Two of the parameters specified for the above parts are the offset voltage and bulk resistance (\$r_{be}\$). In the context of an Ebers-Moll model, where the emitter current is given by
$$I_e = I_s (e^{V_{be}/V_t} – 1)$$
how should I model these parameters?
- Should I model the offset voltage just by specifying a different \$I_s\$ for each transistor in the pair?
- As I understand it the bulk resistance is effectively a resistance in series with the base-emitter diode – but is the voltage drop across this resistor equal to \$r_{be}I_b\$ or \$r_{be}I_e\$?
Best Answer
The offset voltage can be modeled with different Is, as you suggest. The Rbe, usually, is dominated by Rbb (the base spreading resistance); in low-noise transistors (high beta) this will have less effect, so you might want to use beta-selected transistor pairs in order to make this parameter predictable.

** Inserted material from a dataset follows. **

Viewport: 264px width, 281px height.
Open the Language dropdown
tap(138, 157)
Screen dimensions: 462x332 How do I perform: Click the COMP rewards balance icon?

So, it's Ib * Rbb...
In transistors intended for high-ish currents (500 mA and up) it is not unusual to see deliberately added emitter resistance (it prevents hot spots). And, in PNP transistors (because N material has higher mobility) the Rbb value might be smaller than in NPN ones.
Two manufacturers may use the same name, but don't always make the same transistor. Even from a trusted manufacturer, a geometry or process change can happen without notice. It's safest to avoid using off-datasheet info.